Ary Rodeghiero hasn’t had a seizure since 2010 thanks to her medication. However, the medication has its side effects, which has caused her to undergo recent EEG testing to determine the best plan going forward. Although seizures don’t affect Ary’s everyday life, epilepsy does.
“We got connected to EFMN by going to the Duluth Connect Groups. Regional Coordinator Lisa Peterson schedules a lot of fun activities and gives such wonderful emotional support. We can have some tough days and Lisa understands,” says Ary’s mom Lynn.
The Connect Groups gave Ary and Lynn an introduction to EFMN services, as it does for many families, but the first event they attended was the Rise Above Seizures Walk in 2011. Ary’s since become involved in a variety of youth events and joined the Shining Stars program, attending both state-wide and regional get-togethers.
“The Shining Stars program events are really enjoyable and allows us to be with others who have epilepsy and their family and friends. We really enjoy the support that is given,” says Lynn.
Support and connection with other families is a large part of the Shining Stars program, but so too is having fun. The annual state-wide celebration is at Nickelodeon Universe and gives free ride wristbands to all Shining Stars. Each spring the organized Minnesota Twins outing brings together Shining Stars to cheer on the EFMN Winning Kid as they throw out the first pitch. Regional social events vary by location, but things like bowling outings and family social events are another way for kids with epilepsy to meet-up throughout the year.
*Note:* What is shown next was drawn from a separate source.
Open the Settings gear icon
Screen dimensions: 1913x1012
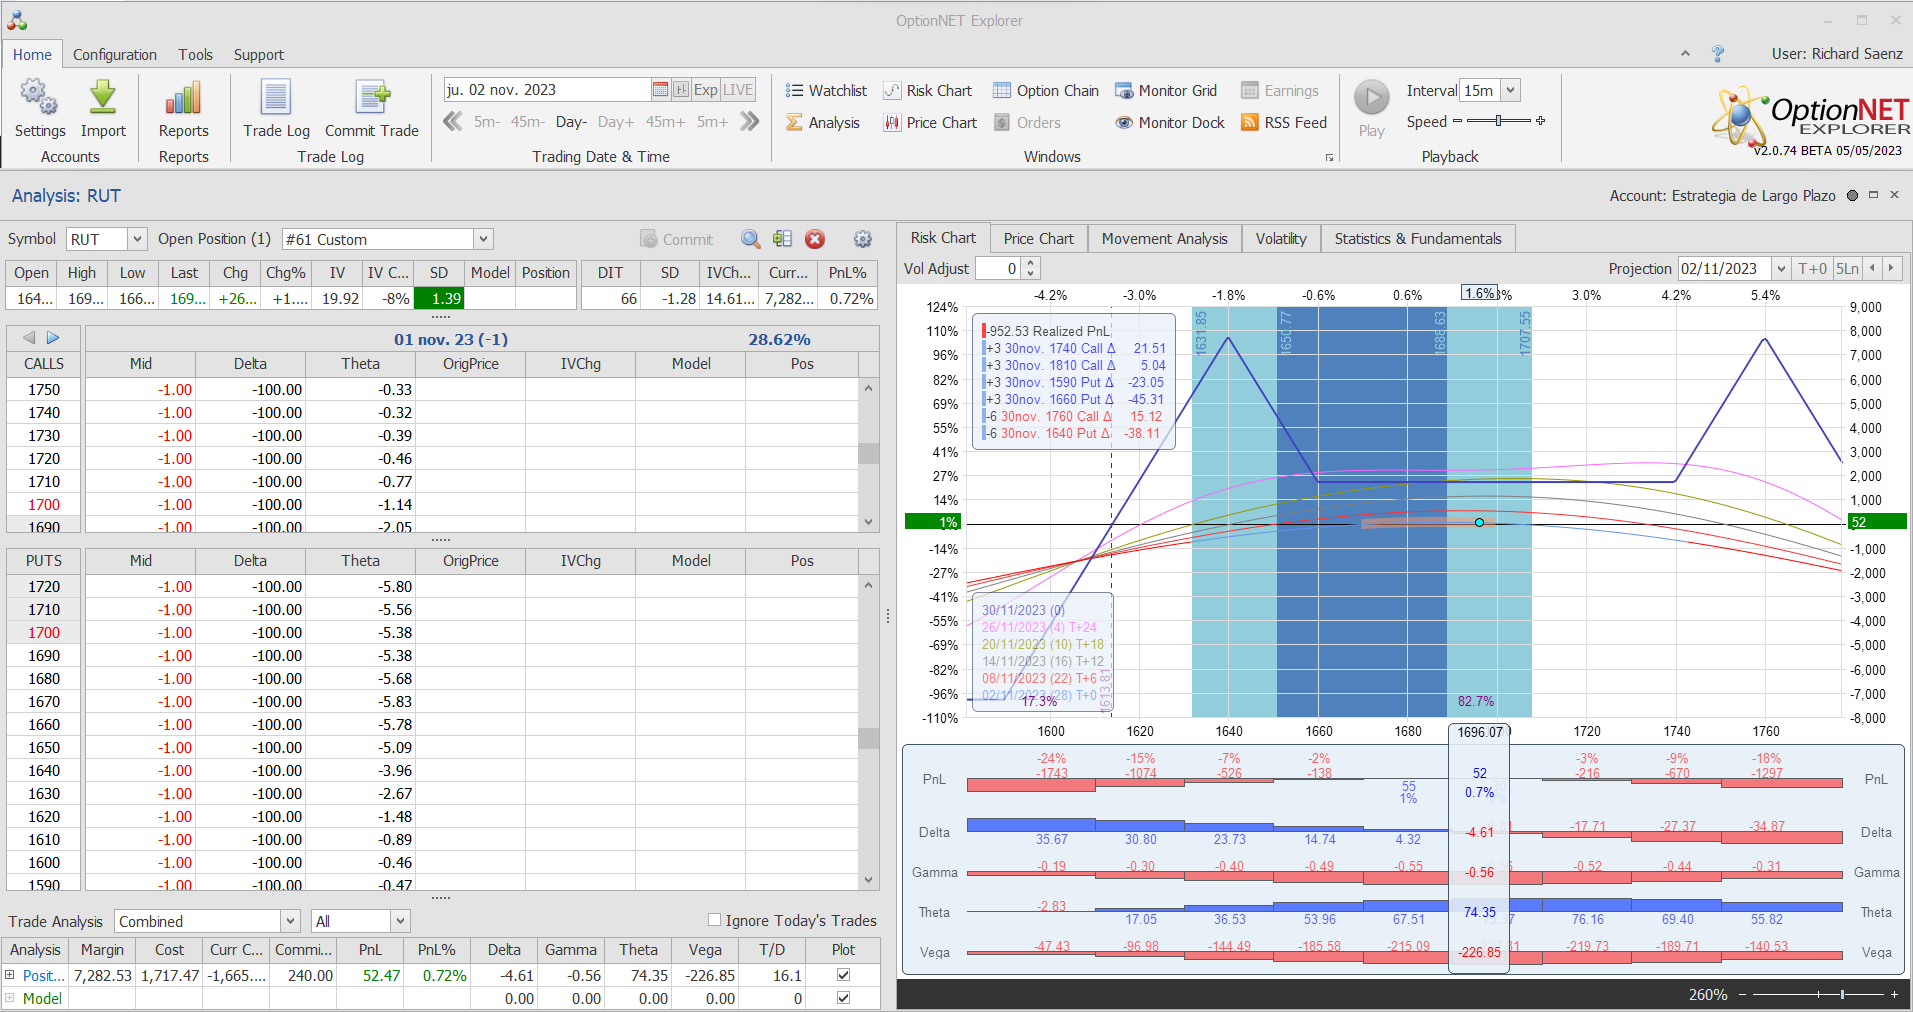point(39,99)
Ary not only enjoys attending events to have fun, but she’s a strong advocate for the Seizure Smart Schools program which educates students and teachers about epilepsy and seizure first aid. Trainings are free for schools, and Ary’s classmates know she’s always willing to talk about epilepsy if they have a question.
“My classmates should know what epilepsy is and how it can affect people, and know what to do if someone has a seizure,” says Ary.
Although it’s been nearly a decade since Ary’s last seizure, she stays involved in youth programs and is a great example of how support, connection, and fun are important for everyone throughout their epilepsy journey.